Когда шум мотора «Субару» стих вдалеке, установилась холодная тяжелая тишина, и у Оливии в затылке появилось странное неприятное ощущение.
Она включила фонарик и пересекла лужайку. Эйс шел за ней по пятам. Когда они вошли в темную осиновую рощицу, опавшие листья и сухая трава шуршали и перешептывались под ночным ветром. И тут Оливия услышала резкий треск ветки.
Она застыла.
Треск повторился.
Оливия сунула книгу за пазуху и нагнулась, чтобы схватить Эйса за ошейник. Потом направила фонарик в темноту. Пес зарычал. Сердце Оливии забилось быстрее. Она ждала и слушала.
Больше ничего. Только хлопанье, шуршание и шепот сухих листьев и ветвей. И все же она остро ощущала, что кто-то наблюдает за ней из темноты.
Все еще держа овчарку за ошейник, Оливия снова посветила фонариком вокруг себя, ожидая увидеть блеск зеленых глаз. Или красных.
Но Оливия не увидела ничего, кроме теней и темноты. Крепко держа Эйса за ошейник, она быстро дошла до своего домика. Против койотов или медведя у пса не было ни малейшего шанса. Да он вообще ни с кем не справился бы, потому что почти ослеп и хромал.
Войдя в дом, Оливия зажгла керосиновую лампу и свечу. Теплый свет завибрировал в маленькой гостиной. Оливия сразу почувствовала облегчение.
Она потянулась было к щеколде на двери, помедлила, потом опустила руку. В запертом помещении у нее начинались панические атаки. Нет, она просто
Опустив жалюзи, Оливия пошевелила оставшиеся угли в дровяной печке и поставила на плиту кастрюльку с супом. Эйс свернулся калачиком на своей подстилке перед огнем. Оливия посмотрела на часы и сообразила, что на Кубе должно быть около полуночи, а в Лондоне – около шести утра.

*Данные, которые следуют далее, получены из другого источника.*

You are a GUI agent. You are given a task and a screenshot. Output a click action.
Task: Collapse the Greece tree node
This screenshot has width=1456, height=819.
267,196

Звонить было или слишком поздно, или слишком рано.
Она мерила шагами гостиную, растирая предплечья. Нервы.
К черту все. Майрон может завтра умереть. Оливия вынула из чехла на поясе спутниковый телефон, миниатюрный Globalstar GSP-1700, одну из немногих прихотей, которые она себе позволила. Она мало тратила на одежду, практически ничего не расходовала на косметику. Редко ездила в город, только если с поручениями. Оливия тратила деньги на дорогостоящие бамбуковые удилища, рыболовные снасти, леску и барабаны. Купила она себе и спутниковый телефон. Она носила его с собой, но не потому, что сотовая связь в этой местности была отвратительной, и не потому, что ей хотелось общаться с внешним миром. Да, она всех уверяла в обратном. Да, она отказывалась быть жертвой или бояться кого-то. Но темное чувство гнездилось глубоко в душе: она хотела иметь возможность позвать на помощь, где бы ни была. Несмотря на показную храбрость, Оливия больше никогда не хотела быть отрезанной от линии спасения.
Сначала она позвонила Джейн в Лондон. Ее звонок сразу был переадресован на голосовую почту. Оливия нажала на кнопку отбоя и замерла, услышав что-то снаружи. Она прислушалась, ощущение опасности все плотнее смыкалось вокруг нее. Оливия перевела взгляд на Эйса. Он был ее радаром. Но пес спал глубоким сном. Она набрала номера Коула Макдоны.
Он ответил после пятого гудка.
Глава 3
Ночь была душная, бар – переполненный. Распахнутые окна впускали соленый воздух, которому не удавалось рассеять дымную, наполненную джазом атмосферу. Пот блестел на темной коже кубинских музыкантов-экспатов, сгрудившихся на крошечной сцене, и на лицах посетителей, смеявшихся, шептавшихся, выпивавших и раскачивавшихся под почти ощутимые биты на крошечном танцполе бара.